The standard Part B premium amount is $134 (or higher depending on your income). However, some people who get Social Security benefits will pay less than this amount ($130 on average).
Your monthly out-of-pocket costs: For most people this amount is zero. You most likely won’t have to pay this monthly fee out-of-pocket. For most people your Medicare B is paid out of Social Security. This means that while you won’t see a bill, you will have it deducted from your Social Security. 95% of people pay between $130-$134/mo. (again, deducted from Social Security.) If you have a higher income, you pay more.
What you pay when you have to go to the hospital before insurance kicks in.
$183 per year. After your deductible is met, you typically pay 20% of the Medicare-approved amount for most doctor services, (including most doctor services while you're a hospital inpatient) outpatient therapy, and durable medical equipment (dme).
The standard Part B premium amount in 2018 will be $134 (or higher depending on your income). However, some people who get Social Security benefits pay less than this amount ($130 on average). You'll pay the standard premium amount (or higher) if:
You enroll in Part B for the first time in 2018.

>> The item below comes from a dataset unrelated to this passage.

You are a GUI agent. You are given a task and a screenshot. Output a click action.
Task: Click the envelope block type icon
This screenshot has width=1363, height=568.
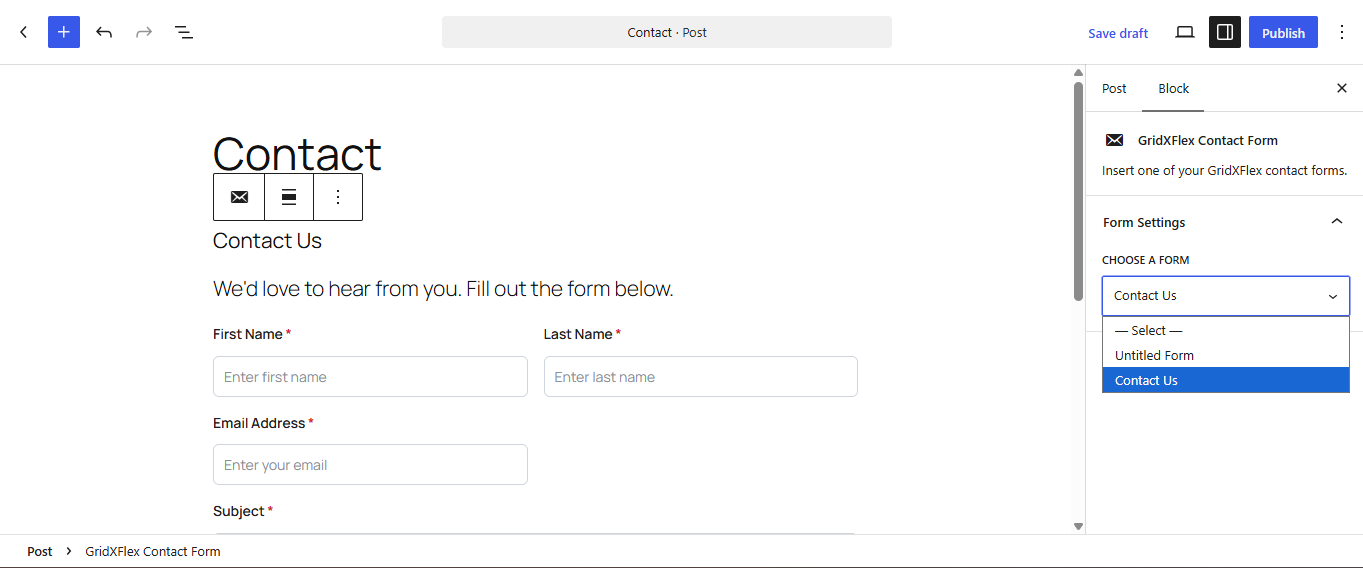click(239, 197)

You don't get Social Security benefits.
You're directly billed for your Part B premiums (meaning they aren't taken out of your Social Security benefits).
You have Medicare and Medicaid, and Medicaid pays your premiums. (Your state will pay the standard premium amount of $134.)
Your modified adjusted gross income as reported on your IRS tax return from 2 years ago is above a certain amount. If so, you'll pay the standard premium amount and an Income Related Monthly Adjustment Amount (IRMAA). IRMAA is an extra charge added to your premium.
Coinsurance: What you pay out of pocket AFTER you pay the deductible.
Days 1-60: $0 coinsurance for each benefit period (Remember the benefit periods are not annual.)
Days 61-90: $335 coinsurance per day during a benefit period.
Days 91 and beyond: $670 coinsurance per “lifetime reserve” day.
You only get 60 of these “lifetime reserve days.”
Even we are confused. So what does this mean?
Let’s say you are hospitalized for 120 days. You would pay nothing for days 1-60. Day 61-90 you would pay $335 x 30 days or about 10k. For days 91-120 you would pay another $670 x 30 or 20k. AND you will have used up 30 of your “lifetime reserve days.”
If the next year you were AGAIN hospitalized for 120 days you would have no more Lifetime reserve days because you only get 60.
If the following year you were hospitalized yet AGAIN for 120 days, the last 30 of those days you would pay full pop for the hospital. Yikes.
Beyond lifetime reserve days: pay all costs out-of-pocket.